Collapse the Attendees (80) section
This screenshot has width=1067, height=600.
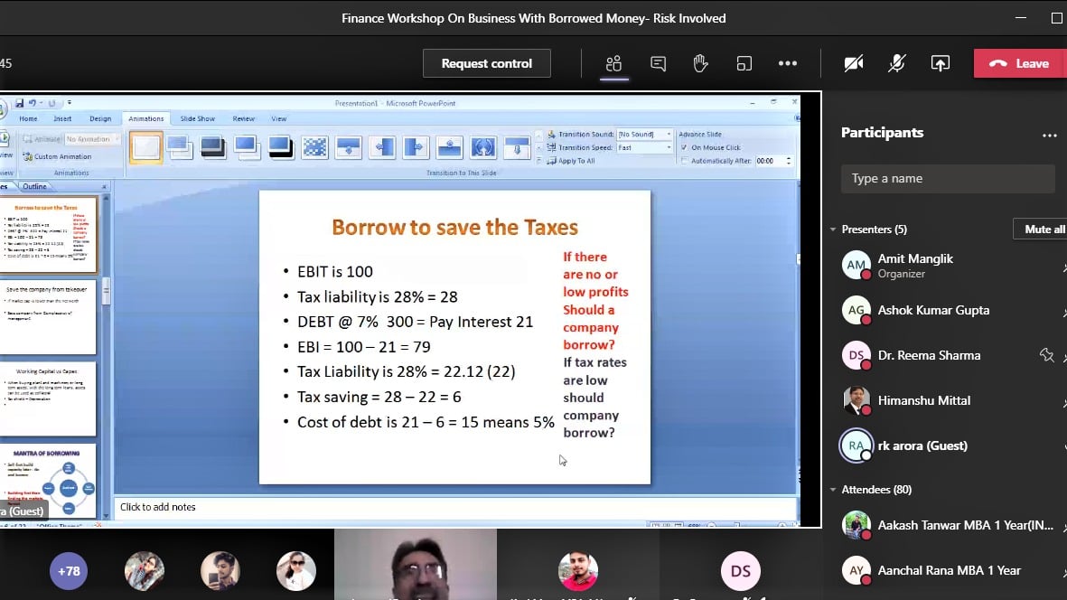coord(833,490)
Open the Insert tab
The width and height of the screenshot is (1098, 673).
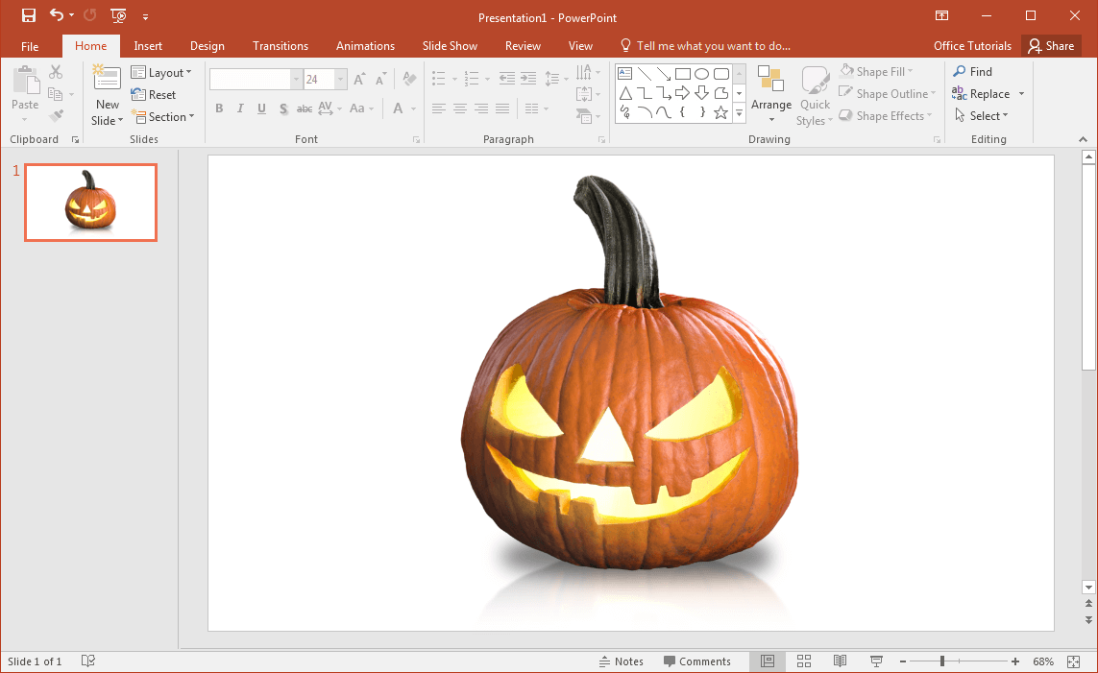(148, 46)
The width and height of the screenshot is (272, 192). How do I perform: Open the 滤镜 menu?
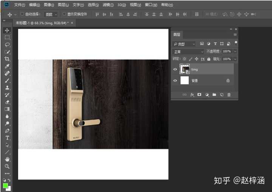click(108, 5)
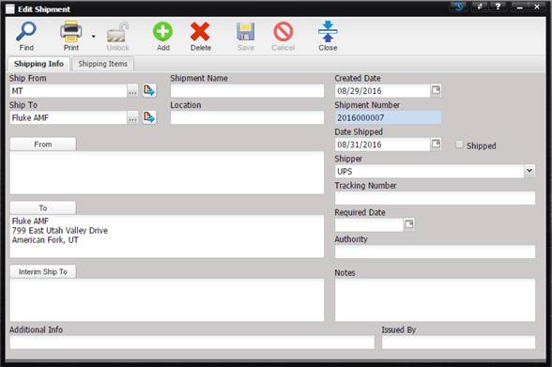The width and height of the screenshot is (552, 367).
Task: Click the From address button
Action: [x=43, y=145]
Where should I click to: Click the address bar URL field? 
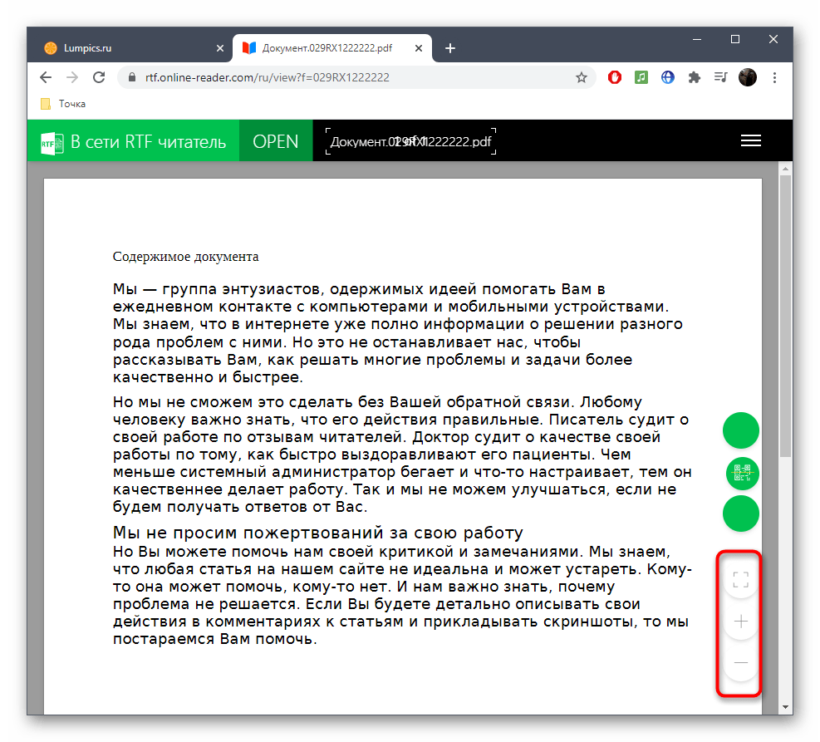coord(349,77)
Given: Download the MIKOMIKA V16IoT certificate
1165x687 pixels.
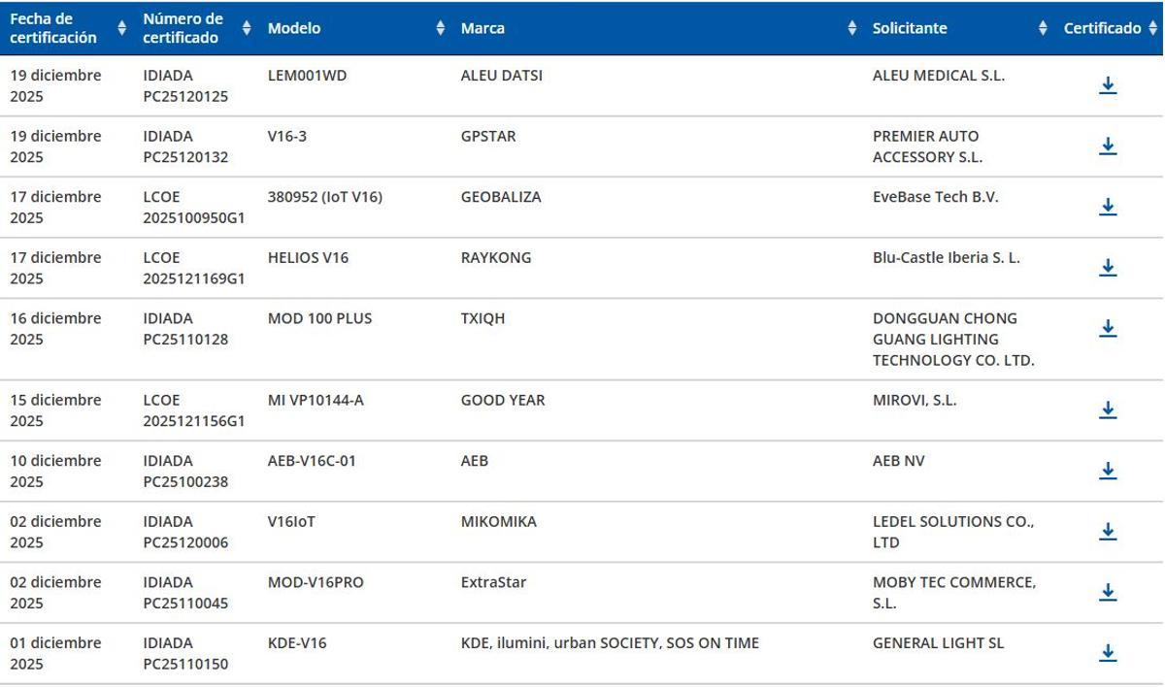Looking at the screenshot, I should pyautogui.click(x=1108, y=532).
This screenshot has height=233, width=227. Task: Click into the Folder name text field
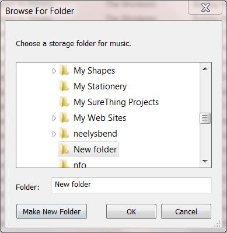131,186
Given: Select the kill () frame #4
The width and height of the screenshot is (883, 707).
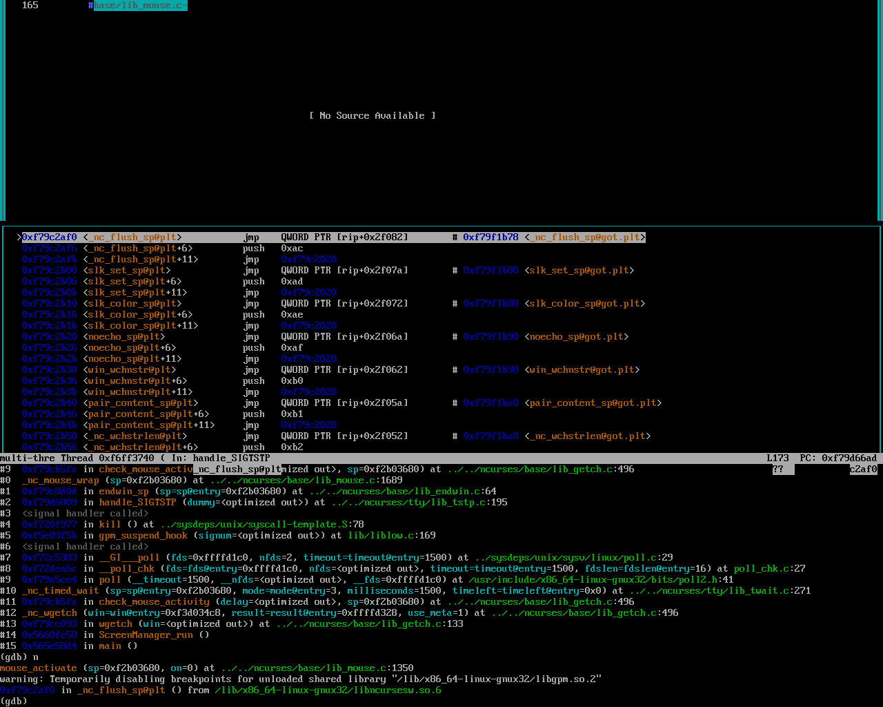Looking at the screenshot, I should (x=110, y=525).
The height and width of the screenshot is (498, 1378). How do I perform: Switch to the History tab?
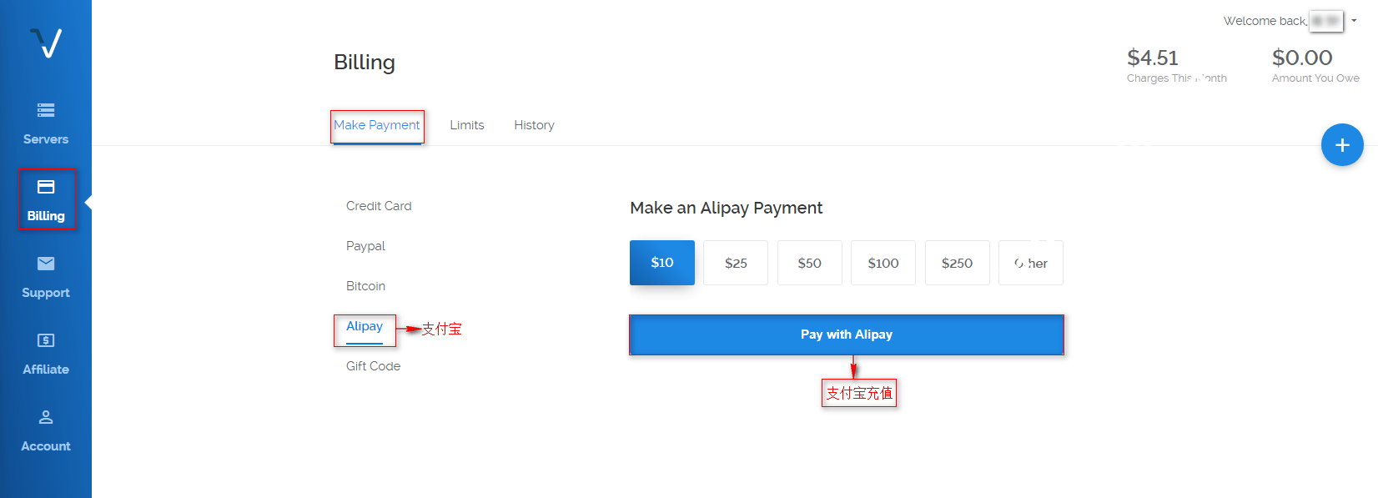[x=534, y=125]
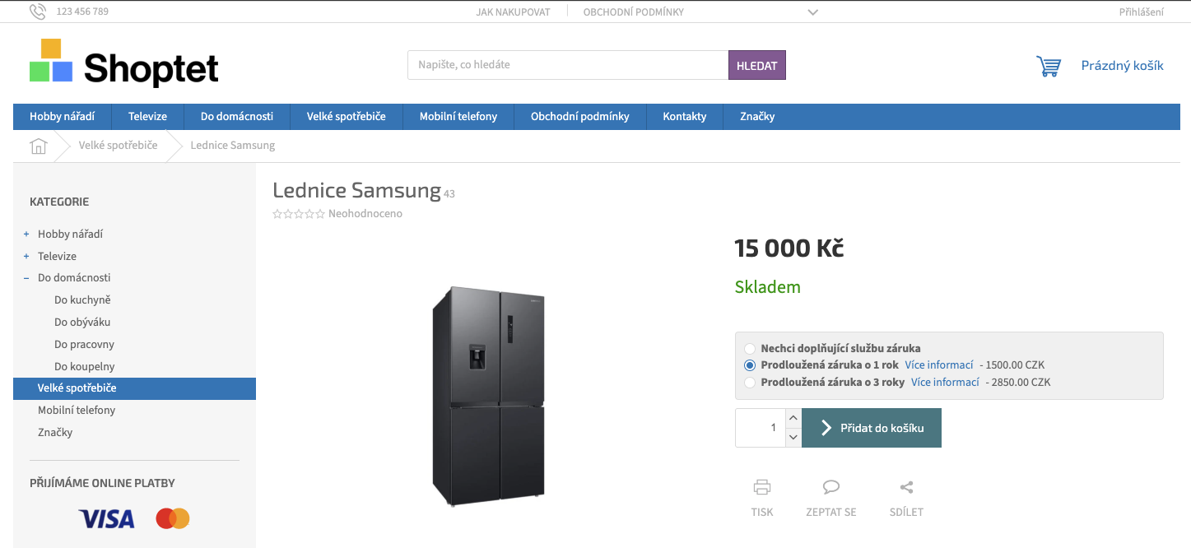Open Mobilní telefony in navigation bar

click(x=458, y=117)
-*-*-
Transcribe, without alteration, each line from the one with "Where should I" through the last line of the data; no pictures belong in the copy.

Where should I click to: Click the address bar URL field? 
coord(349,77)
Given: Download the MIKOMIKA V16IoT certificate
1165x687 pixels.
Looking at the screenshot, I should pyautogui.click(x=1108, y=532).
This screenshot has height=233, width=227. Task: Click into the Folder name text field
131,186
Given: Select the kill () frame #4
The width and height of the screenshot is (883, 707).
Looking at the screenshot, I should (x=110, y=525).
The height and width of the screenshot is (498, 1378). How do I perform: Switch to the History tab?
[x=534, y=125]
Open Mobilní telefony in navigation bar

click(x=458, y=117)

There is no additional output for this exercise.